Lo que sea que haya hecho, estaban más allá de la ira con él.
Solo quedaban los lagartijos, lo que Karl asumió era porque eran los más listos de los monstruos que lo habían estado siguiendo, pero su ira los hizo lentos para reaccionar, y casi fueron eliminados por los magos y los gólems antes de que Karl pudiera lanzar un segundo Desgarrar.
Una vez que se fueron, Halcón regresó y desapareció en su espacio para tomar un rápido descanso y disfrutar de un refrigerio antes de continuar explorando.
[¿Se han ido el resto de los monstruos en el área inmediata?]—preguntó Karl, solo para estar seguro.
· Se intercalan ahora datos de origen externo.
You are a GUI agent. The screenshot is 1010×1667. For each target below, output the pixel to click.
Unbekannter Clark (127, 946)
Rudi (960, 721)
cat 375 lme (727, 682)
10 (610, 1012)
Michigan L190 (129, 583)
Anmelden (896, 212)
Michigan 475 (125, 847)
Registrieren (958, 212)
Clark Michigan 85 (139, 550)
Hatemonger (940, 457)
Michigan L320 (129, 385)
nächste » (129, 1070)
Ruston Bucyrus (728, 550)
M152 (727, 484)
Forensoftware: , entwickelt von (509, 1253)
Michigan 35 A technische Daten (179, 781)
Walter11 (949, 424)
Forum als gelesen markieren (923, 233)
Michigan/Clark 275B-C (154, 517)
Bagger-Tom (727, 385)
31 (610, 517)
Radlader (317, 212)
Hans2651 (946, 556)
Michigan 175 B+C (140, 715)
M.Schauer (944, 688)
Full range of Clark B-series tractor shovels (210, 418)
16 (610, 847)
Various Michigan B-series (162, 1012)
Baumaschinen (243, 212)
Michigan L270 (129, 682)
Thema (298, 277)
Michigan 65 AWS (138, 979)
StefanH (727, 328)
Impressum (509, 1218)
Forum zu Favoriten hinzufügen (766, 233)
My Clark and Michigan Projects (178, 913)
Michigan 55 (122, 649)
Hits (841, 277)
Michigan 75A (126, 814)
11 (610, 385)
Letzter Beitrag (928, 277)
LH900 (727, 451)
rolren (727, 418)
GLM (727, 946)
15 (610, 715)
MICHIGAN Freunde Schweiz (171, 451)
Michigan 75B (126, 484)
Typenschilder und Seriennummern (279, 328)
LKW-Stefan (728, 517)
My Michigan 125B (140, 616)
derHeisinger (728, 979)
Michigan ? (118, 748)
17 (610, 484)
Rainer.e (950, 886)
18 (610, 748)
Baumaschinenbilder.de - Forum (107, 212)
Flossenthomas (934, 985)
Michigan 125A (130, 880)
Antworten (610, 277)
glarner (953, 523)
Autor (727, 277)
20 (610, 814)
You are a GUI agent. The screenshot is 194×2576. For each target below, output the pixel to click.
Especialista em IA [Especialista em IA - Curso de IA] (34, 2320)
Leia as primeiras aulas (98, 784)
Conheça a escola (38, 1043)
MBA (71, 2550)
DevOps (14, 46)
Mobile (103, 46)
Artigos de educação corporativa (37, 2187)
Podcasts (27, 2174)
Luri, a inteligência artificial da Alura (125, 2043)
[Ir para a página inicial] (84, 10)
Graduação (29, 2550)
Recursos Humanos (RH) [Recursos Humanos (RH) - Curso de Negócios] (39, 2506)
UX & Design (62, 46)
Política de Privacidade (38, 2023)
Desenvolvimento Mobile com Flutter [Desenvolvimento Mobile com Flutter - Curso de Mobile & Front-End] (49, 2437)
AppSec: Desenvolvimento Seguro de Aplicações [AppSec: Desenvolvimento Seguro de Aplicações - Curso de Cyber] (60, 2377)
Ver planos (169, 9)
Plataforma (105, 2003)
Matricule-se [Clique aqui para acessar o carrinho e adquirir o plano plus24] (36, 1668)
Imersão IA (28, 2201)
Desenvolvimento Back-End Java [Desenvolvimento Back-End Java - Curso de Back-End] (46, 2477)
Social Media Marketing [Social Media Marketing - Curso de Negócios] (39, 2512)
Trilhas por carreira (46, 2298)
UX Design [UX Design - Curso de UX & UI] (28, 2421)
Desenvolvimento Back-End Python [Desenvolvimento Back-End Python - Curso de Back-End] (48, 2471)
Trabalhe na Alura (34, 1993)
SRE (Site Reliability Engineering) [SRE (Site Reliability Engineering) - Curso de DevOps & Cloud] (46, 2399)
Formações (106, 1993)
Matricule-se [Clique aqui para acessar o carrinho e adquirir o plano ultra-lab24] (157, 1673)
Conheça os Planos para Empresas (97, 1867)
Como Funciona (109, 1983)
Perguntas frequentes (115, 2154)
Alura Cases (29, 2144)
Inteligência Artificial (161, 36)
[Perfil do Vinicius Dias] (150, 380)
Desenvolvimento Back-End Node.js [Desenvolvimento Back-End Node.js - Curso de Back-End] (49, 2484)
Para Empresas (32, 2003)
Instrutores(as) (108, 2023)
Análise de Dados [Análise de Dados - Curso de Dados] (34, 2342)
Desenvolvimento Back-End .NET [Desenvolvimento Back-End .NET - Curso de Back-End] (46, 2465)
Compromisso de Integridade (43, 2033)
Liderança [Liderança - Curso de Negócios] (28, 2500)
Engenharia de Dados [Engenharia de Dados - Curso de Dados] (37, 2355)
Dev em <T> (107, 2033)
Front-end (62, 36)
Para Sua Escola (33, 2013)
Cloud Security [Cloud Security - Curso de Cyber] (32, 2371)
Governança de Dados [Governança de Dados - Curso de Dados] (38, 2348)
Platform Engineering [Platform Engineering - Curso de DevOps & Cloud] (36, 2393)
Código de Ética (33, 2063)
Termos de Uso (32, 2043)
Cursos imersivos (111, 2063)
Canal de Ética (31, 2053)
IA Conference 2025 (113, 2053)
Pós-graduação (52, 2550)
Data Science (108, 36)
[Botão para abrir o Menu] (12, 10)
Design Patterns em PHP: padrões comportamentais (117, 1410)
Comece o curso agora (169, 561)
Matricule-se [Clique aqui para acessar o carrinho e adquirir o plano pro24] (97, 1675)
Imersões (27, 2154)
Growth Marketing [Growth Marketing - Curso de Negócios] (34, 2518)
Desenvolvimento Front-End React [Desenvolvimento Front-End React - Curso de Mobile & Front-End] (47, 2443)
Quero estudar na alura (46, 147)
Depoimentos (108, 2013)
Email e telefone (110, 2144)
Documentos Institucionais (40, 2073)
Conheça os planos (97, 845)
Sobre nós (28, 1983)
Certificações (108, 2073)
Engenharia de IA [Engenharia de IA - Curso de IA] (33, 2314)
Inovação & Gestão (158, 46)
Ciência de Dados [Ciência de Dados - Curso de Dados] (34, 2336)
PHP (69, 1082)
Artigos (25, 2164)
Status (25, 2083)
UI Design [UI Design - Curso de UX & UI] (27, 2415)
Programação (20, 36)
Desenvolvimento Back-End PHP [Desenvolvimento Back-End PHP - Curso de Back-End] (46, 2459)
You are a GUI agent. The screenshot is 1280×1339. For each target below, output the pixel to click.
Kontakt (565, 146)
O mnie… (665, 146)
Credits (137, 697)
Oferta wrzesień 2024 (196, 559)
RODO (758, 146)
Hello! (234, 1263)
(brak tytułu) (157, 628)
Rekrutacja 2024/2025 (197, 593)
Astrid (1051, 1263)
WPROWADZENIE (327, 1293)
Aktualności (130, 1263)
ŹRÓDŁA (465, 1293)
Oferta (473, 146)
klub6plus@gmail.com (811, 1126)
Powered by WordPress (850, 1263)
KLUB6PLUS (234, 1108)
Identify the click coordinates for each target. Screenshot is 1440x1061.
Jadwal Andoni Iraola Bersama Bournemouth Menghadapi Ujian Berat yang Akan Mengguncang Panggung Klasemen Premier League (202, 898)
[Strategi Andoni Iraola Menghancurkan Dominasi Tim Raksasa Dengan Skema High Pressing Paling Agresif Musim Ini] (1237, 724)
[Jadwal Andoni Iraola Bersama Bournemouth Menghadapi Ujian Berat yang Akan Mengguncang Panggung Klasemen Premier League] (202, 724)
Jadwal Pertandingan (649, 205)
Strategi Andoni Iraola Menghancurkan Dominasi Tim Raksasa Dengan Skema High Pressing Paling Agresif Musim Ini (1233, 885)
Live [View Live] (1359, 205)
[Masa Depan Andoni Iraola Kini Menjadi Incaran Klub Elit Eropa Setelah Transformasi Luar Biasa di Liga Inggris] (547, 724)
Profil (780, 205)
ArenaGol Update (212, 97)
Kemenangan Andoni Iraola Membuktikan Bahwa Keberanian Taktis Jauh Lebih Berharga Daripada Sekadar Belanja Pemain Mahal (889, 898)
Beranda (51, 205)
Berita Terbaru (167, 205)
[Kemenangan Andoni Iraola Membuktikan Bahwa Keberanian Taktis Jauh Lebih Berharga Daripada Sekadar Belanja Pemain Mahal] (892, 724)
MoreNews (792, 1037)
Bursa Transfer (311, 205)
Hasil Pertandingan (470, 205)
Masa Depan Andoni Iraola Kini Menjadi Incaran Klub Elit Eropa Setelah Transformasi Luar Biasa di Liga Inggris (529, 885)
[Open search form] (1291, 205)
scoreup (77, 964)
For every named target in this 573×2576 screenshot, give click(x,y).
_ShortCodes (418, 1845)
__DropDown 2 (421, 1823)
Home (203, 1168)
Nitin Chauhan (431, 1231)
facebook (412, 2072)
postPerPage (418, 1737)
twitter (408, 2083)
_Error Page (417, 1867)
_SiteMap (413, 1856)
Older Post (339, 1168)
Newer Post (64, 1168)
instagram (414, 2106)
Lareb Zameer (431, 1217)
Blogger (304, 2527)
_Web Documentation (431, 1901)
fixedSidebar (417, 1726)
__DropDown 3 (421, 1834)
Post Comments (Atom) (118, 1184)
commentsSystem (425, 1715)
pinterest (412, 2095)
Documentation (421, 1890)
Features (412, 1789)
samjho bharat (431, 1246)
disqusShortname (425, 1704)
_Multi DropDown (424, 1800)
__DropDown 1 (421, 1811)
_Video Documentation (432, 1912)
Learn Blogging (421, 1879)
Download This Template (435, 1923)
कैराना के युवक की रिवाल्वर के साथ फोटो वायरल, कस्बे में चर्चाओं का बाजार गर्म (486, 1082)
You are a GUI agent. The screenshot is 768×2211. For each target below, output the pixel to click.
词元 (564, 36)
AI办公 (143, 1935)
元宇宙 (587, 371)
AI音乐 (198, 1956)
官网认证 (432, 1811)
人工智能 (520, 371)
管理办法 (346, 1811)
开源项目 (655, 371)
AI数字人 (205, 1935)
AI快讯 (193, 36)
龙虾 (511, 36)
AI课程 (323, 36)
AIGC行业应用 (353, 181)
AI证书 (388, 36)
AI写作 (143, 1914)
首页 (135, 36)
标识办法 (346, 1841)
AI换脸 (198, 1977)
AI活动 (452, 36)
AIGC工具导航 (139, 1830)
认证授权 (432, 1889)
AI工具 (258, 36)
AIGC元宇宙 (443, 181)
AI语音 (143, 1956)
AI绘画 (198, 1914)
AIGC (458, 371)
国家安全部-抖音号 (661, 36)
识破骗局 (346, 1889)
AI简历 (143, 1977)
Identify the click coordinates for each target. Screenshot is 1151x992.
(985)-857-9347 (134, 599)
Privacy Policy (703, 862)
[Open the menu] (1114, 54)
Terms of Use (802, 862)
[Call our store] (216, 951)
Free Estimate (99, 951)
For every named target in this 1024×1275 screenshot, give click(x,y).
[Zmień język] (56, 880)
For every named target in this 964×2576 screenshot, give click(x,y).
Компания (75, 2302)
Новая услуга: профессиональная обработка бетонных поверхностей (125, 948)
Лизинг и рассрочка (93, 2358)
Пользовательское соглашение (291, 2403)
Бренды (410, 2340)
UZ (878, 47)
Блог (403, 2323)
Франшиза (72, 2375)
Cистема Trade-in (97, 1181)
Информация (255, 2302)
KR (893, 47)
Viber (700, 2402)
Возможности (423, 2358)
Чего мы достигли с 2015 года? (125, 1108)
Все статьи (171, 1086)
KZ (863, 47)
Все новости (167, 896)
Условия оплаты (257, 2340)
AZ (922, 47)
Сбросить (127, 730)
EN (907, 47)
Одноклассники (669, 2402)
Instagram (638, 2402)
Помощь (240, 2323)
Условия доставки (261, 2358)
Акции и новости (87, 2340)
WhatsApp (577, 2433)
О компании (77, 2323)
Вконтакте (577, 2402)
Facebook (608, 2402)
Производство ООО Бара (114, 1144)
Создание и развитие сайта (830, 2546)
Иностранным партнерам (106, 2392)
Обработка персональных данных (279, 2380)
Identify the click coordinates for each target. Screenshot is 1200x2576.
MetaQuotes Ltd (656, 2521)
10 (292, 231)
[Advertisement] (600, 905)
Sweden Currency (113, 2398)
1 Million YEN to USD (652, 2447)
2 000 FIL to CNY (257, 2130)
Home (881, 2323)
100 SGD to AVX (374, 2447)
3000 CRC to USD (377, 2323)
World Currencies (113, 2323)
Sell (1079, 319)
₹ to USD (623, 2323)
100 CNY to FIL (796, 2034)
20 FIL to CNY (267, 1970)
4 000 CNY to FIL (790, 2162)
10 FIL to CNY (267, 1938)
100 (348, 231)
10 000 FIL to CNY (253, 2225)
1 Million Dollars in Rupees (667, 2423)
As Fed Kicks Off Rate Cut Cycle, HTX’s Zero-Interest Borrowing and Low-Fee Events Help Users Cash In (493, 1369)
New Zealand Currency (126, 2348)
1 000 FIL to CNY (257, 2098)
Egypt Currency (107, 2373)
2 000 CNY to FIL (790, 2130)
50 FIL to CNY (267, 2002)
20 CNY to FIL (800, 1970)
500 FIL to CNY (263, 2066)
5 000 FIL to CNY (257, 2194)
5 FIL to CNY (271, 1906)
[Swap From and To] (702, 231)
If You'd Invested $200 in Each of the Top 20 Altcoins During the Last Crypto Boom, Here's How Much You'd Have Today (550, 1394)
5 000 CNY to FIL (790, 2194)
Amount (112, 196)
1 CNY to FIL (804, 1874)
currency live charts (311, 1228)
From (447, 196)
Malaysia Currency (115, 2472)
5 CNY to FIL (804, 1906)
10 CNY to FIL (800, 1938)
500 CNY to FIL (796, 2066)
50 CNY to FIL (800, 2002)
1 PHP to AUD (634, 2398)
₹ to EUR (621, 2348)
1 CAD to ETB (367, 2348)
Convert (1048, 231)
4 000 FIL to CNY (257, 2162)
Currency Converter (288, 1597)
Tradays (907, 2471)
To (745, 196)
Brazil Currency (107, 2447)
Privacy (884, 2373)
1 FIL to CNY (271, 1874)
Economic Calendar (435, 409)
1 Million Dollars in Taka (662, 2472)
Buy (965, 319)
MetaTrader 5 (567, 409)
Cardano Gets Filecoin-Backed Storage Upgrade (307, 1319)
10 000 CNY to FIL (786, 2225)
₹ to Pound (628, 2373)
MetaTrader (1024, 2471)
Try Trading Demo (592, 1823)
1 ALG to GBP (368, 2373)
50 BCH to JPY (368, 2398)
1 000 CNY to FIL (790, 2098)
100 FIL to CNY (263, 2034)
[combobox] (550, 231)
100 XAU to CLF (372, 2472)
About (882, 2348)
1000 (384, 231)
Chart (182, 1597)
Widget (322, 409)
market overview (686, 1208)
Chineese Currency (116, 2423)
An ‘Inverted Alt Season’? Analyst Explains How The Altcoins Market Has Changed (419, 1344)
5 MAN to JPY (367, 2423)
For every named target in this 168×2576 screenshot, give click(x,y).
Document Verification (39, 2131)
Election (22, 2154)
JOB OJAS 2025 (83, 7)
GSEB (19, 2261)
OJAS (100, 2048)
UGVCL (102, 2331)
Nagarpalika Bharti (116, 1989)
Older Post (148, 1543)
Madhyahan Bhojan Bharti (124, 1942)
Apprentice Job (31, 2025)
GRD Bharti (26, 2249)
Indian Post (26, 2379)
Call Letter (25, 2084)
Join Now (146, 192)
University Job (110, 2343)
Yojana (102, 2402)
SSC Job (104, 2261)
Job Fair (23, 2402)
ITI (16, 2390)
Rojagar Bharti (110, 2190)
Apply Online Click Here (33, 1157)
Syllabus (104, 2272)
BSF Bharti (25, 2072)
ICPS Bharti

[Todos se han ido. Los alimenté a un Oso de Guerra enojado. No te adentres en el fondo del río más allá de los acantilados fuera de nuestra zona. Está furiosa.]
—Halcón dice que atrajo a los demás fuera de nuestra zona a una cueva de Oso de Guerra. Ya se han ido, pero el Oso de Guerra no está impresionado con nosotros, ni con la vida en general, así que mantente alejado de los acantilados y el fondo del río—pasó el mensaje Karl.
Bob tomó el radio para advertir al equipo de la zona. El Oso de Guerra era un monstruo nativo y no el objetivo principal de la misión. De hecho, mataban cualquier otro monstruo en su territorio, así que harían el trabajo del equipo por ellos si algo se acercaba demasiado.
Incluso los equipos más valientes no les gustaba enredarse con ellos, ya que los osos eran aún más resistentes que la mayoría de los monstruos blindados, y eran notorios por guardar rencor.